1010data Makes Big Splash with Big Data
The NYSE uses 1010data as the back-end driver for NYXdata, a customer-facing site that gives subscribers access to historic NYSE data
There’s been an explosion in the number and variety of Big Fast Data solutions, starting with data warehouse (DW) appliances — such as Netezza Inc., the former DATAllegro Corp., and Dataupia Inc. — continuing with quasi-appliances (such as products from ParAccel Inc., Kognitio, and other vendors that market either software- or software-and-hardware-based offerings), and even encompassing unconventional software-only offerings, such as the “correlational” data store marketed by illuminate Inc.
It’s a teeming segment, and one in which new vendors are continually making splashes of their own.
Consider 1010data, a provider of high-performance analytics for Big Fast Data customers in the finance, retail, and pharmaceutical segments. The company isn’t by any means an unknown, but it certainly made a big splash last month when it announced the expansion of a relationship that it first notched — six-and-a-half years ago, according to company officials — with the New York Stock Exchange. 1010data’s columnar database back-end — which is available in either software-as-a-service (SaaS) and on-premises (as a “managed service”) flavors — powers an NYSE warehouse that adds about 750 million new records daily. The NYSE today exposes several revenue-generating services based on its 1010data innards — including both raw data feeds and Web-based applications. What’s more, it uses 1010data as the back-end power plant for its NYXdata Web site, a customer-facing site that gives subscribers access to historic NYSE data.
In the NYSE’s case, says David Frankel, a vice-president at 1010data, it’s a question of facilitating fast access to an enormous (even mind-boggling) amount of historical data. 1010data, which was founded eight years ago, has been working with the NYSE since about 2001, and launched a production version of its SaaS offering — which consists of Tenbase, a columnar database backend, and 1010Vision, its ad hoc query and analysis front-end tool — six years ago.

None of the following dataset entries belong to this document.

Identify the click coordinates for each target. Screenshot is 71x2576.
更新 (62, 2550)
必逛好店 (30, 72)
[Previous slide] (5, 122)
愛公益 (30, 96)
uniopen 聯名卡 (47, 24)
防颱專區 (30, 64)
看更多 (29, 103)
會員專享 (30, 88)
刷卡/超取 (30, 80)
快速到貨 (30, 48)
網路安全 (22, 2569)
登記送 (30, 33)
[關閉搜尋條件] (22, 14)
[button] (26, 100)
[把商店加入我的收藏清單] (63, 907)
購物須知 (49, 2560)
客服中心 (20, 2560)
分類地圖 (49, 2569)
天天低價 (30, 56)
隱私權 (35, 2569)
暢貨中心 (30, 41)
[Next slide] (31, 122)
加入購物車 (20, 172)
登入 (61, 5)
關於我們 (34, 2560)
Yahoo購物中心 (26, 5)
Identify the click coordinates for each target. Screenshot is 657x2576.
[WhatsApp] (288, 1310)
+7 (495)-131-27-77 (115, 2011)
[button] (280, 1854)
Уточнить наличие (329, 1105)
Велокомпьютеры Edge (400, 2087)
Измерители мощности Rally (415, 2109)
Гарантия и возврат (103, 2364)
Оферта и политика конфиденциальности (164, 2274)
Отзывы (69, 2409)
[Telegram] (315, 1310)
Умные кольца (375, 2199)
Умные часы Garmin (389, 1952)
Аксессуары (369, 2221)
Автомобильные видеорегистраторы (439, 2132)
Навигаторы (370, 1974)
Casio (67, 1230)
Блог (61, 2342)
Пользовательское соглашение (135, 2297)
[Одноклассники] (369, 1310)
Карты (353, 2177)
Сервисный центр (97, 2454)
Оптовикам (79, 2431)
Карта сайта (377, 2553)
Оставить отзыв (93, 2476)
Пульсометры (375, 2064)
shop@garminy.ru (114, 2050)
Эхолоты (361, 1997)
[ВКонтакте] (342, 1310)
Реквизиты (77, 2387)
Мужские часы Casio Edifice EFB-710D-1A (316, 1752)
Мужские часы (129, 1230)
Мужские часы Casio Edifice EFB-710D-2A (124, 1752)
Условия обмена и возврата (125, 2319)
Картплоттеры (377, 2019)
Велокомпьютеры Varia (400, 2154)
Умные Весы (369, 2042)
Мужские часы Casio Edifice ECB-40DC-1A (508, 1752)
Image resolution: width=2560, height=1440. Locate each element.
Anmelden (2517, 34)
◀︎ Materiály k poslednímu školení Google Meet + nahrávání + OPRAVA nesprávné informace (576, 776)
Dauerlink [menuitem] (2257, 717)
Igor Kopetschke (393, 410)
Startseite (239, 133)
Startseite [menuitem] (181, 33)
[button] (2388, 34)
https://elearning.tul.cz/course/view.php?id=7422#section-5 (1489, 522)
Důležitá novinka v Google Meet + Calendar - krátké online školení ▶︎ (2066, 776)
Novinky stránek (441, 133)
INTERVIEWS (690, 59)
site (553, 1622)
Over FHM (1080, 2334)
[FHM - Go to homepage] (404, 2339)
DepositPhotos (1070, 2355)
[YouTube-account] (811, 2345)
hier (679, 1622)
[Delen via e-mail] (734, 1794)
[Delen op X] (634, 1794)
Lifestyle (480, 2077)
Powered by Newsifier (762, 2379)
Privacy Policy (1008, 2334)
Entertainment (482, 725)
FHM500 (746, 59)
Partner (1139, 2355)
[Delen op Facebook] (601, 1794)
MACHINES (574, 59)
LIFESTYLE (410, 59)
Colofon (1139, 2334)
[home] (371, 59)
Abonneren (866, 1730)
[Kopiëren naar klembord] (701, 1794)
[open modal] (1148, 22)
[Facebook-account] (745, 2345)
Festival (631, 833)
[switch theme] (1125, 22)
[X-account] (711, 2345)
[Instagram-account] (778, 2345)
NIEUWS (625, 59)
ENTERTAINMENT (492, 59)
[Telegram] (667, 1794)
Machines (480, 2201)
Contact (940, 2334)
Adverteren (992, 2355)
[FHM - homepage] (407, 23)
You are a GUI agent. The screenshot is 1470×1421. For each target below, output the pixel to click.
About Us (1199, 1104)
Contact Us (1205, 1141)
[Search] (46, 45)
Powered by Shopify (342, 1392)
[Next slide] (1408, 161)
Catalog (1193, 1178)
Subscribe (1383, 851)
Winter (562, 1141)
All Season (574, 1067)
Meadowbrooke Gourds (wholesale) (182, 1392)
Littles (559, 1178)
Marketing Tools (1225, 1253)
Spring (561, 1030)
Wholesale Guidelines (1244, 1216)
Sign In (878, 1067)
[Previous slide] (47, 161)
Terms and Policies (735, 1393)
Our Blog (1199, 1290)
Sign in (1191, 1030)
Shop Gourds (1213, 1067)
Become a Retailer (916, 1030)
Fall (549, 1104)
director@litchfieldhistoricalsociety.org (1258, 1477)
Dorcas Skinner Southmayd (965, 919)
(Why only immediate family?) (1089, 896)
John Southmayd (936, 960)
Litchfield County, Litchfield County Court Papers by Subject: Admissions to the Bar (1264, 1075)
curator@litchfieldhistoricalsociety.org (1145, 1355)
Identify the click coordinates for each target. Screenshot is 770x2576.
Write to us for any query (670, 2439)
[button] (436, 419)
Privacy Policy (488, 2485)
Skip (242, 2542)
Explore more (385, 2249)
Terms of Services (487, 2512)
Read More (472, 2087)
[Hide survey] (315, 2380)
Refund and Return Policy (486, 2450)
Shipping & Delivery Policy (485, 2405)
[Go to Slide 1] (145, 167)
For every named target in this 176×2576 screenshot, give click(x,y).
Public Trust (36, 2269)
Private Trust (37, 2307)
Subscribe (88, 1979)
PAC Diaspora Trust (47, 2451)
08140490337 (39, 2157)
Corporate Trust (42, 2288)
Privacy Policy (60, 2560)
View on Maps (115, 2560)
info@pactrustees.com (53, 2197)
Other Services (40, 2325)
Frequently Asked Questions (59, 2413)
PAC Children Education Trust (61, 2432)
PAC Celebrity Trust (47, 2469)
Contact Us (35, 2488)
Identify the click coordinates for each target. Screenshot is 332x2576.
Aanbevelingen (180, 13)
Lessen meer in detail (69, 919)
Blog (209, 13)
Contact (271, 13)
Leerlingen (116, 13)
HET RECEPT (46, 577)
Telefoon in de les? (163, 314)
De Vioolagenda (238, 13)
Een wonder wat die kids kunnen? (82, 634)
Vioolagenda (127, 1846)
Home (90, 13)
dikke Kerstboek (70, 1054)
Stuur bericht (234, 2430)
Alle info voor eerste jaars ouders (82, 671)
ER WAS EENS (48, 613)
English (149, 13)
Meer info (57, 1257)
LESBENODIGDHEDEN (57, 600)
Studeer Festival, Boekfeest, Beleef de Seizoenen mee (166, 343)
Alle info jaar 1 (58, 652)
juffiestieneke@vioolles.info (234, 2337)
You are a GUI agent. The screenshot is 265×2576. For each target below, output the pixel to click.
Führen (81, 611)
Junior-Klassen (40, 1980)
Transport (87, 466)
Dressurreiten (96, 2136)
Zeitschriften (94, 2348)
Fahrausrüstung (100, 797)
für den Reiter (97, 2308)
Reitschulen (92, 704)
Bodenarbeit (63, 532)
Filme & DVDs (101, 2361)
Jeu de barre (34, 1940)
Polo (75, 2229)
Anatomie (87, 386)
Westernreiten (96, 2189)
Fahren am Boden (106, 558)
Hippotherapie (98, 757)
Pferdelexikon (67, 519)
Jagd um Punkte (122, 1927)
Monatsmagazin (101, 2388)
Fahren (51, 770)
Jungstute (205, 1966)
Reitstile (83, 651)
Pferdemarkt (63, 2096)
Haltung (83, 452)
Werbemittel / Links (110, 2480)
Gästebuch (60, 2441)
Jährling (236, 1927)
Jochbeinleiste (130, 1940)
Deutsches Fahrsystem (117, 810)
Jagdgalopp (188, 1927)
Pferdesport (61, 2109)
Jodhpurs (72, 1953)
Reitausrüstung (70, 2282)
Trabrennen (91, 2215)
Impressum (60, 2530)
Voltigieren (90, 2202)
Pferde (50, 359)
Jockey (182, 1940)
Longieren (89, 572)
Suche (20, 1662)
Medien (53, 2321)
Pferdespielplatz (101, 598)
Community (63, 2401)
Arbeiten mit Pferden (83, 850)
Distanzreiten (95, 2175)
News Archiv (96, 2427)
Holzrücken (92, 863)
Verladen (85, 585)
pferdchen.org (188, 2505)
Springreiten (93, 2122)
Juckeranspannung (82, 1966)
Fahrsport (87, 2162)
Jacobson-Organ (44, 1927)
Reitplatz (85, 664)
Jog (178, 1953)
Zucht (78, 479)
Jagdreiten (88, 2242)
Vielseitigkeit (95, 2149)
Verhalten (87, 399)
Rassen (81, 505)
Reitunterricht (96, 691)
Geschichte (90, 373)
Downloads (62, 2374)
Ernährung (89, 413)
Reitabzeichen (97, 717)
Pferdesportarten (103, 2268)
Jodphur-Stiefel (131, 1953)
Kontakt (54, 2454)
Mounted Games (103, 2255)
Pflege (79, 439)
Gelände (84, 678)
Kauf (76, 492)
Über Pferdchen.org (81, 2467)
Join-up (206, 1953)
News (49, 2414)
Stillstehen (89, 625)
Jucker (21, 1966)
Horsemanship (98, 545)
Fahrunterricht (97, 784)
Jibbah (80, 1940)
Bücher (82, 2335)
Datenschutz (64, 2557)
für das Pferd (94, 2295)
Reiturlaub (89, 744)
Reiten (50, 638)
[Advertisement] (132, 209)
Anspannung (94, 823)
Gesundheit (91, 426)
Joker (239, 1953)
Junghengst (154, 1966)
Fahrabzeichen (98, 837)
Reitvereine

“We started off with a small project [with the NYSE] and have been continually growing from there to where we are today. It [1010data's technology] was not purpose-built for the New York Stock Exchange. It was purpose-built for large scale data sets of the sort that the NYSE does have, but was not purpose-built for the NYSE in particular,” Frankel says.
“From our inception, we’ve been delivering this [SaaS] model, and we’ve had a full-featured Web client application [on the front-end] for analysis, so we were probably a little ahead of the curve,” he continues. It’s a Big Fast Data curve that Frankel feels is trending 1010data’s way: “Nowadays, with the acceptance of new data warehousing technologies in general, and … a lot more buzz about accepting software-as-a-service — these are two fundamental shifts in the industry that have worked to our advantage.”